Carl Reinecke (1824-1910)
Piano Trio Op. 38 in D (1851)
Serenade, Op. 126, No. 1 (1873)
Serenade, Op. 126, No. 2 (1873)
Piano Trio No. 2 Op. 230 in C minor (1895)
Ludwig van Beethoven (1770-1827)
Triple Concerto Op. 56 (arr. for piano trio, Reinecke 1866-7)
Hyperion Trio
rec. Klaus-von-Bismarck-Saal, WDR Funkhaus, Köln, 2019
CPO 555 476-2 [2 CDs: 122]
Sporadic attempts to revive Carl Reinecke's music on record - the '70s saw two recordings of his Second Piano Concerto - have not been successful, despite the music's appeal. It's unfailingly melodic as well as dramatic, in the way of much Austro-German fare. It deploys standard harmonic and motivic tropes of its time, but still "speaks" in a distinctive voice, even as it reflects the stylistic tics of more familiar composers.
Schumannesque rippling piano figures dominate the first Piano Trio: they don't just sound pretty, but provide a firm impulse for the arching string phrases above. There's also a hint of Mendelssohn - a more firmly grounded variety - in the first movement's searching, lyrical sweetness. The Andante begins in sombre piano octaves, growing more impassioned as it proceeds; the Vivace ma non troppo sounds like it should be a scherzo, but it's really a menuet in eighth notes. In the Allegro brillante finale, the dotted rhythms of the bounding first theme continue, moving the second theme forward; after some turmoil, the music emerges triumphant. A peculiar structural quirk is that the movements end almost curtly, without either a gradual winding down or cadential repetitions: Reinecke says what he has to say, rounds it off quickly, and stops.
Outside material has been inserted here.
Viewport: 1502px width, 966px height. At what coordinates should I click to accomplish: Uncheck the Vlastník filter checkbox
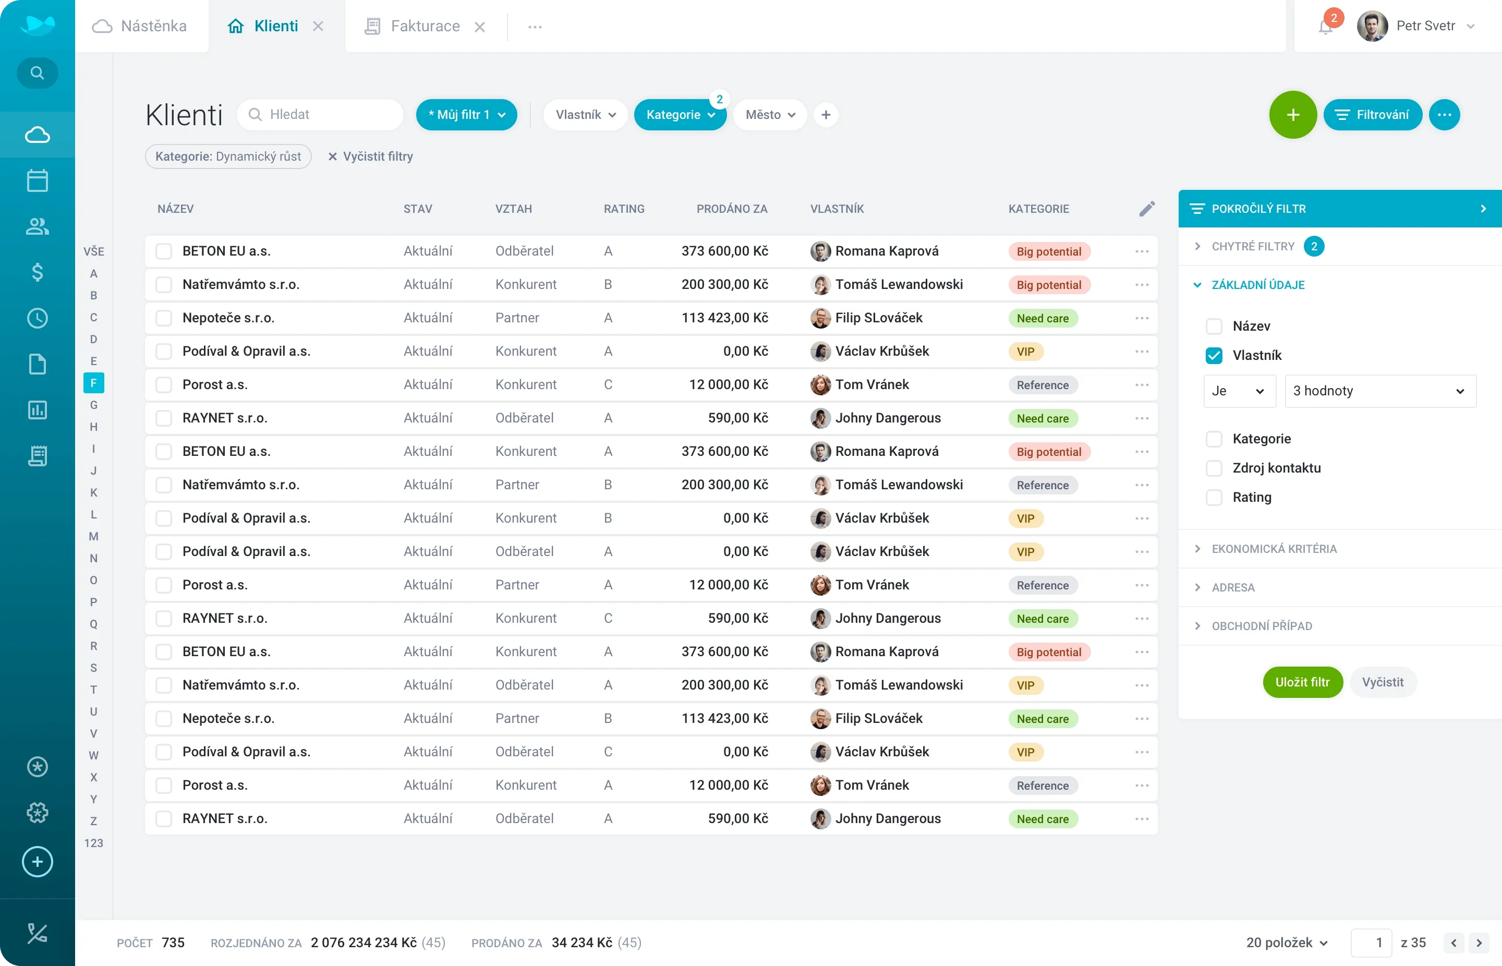click(1214, 356)

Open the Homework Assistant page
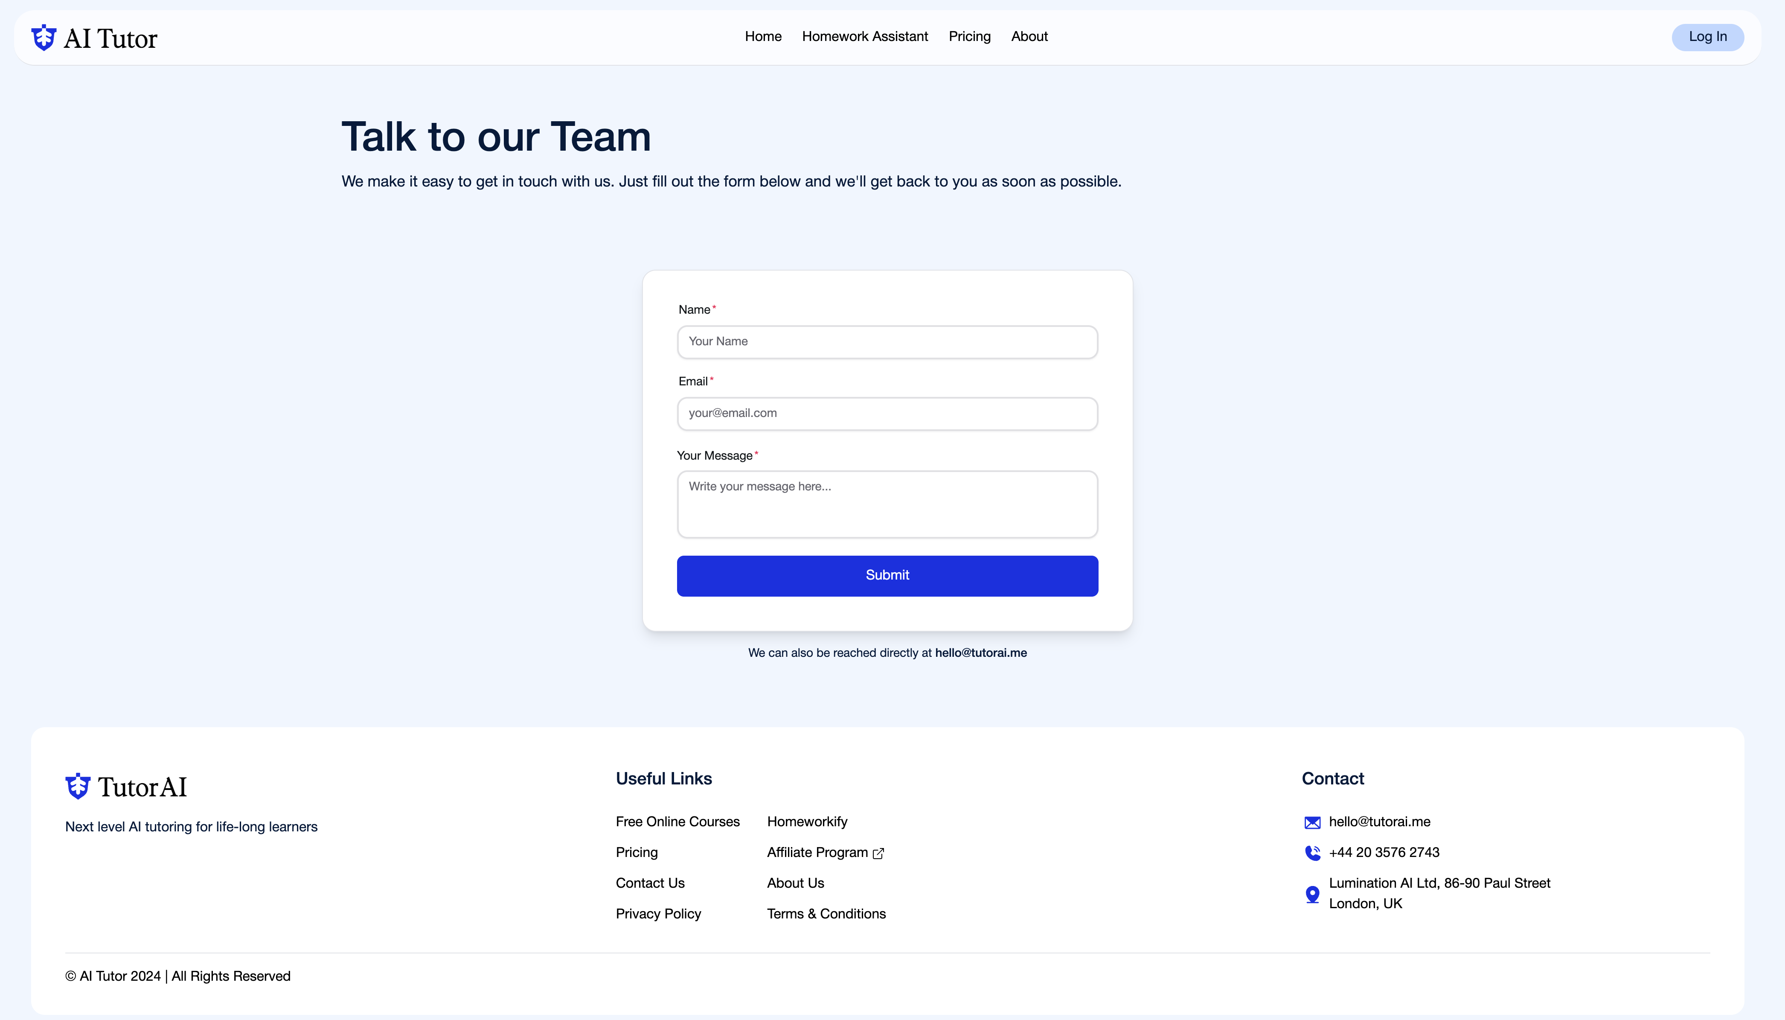(864, 36)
The two Serenades tip the First Trio's aesthetic more strongly towards Schumann, especially in the first Serenade's Intermezzo, where the key motif keeps starting mid-bar and crosses the barlines, and in the Canon of the second, heartfelt and then agitated. Each Serenade, though about half the length of the First Trio, is a full-fledged four-movement work. The variations of the second Serenade's five-minute finale, despite their relative brevity, explore styles ranging from sprightly uplift, through yearning legato, to buoyant instability.
The C minor Trio reaches a bit further forward. After a brief eruption of Lisztian turbulence, the Allegro first movement settles into a broadly "open" major key. The Andante sostenuto's autumnal lyricism and some of the Finale's bounding energy nod to Brahms, as does a general reliance on harmonic cross-relations; only the scherzo is more or less conventional. At times, the rhetoric threatens to get out of hand, but there's enough structural rigor to keep everything within bounds.
With the Beethoven Triple Concerto, we hear an immediate gravitas missing from Reinecke's original compositions. It's unclear why the latter chose to arrange the piece thus - the program note is unforthcoming - but it comes off better than I'd expected. If you listen carefully, the reductions of the full orchestral passages do sound subtly different from the trio's original concertato passages. The central Largo sings with dignity, proceeding attacca to the vigorous finale. Still, as in the original, there's too much of everything. It's a hazard in this sort of large-scale concerto, with the double exposition and all: you think the first movement is ending, but we're just waving at the development.
The playing is first-class all around. Pianist Hagen Schwarzrock is particularly to be commended for consistently beautiful, limpid articulations, and for his ability to subordinate himself to the strings without sacrificing depth of tone. They play the Beethoven arrangement rather deliberately; everyone struggles slightly in the concertante passages - they're actually more demanding than the full-orchestra reductions - but it all works fine. The recorded sound is gorgeous.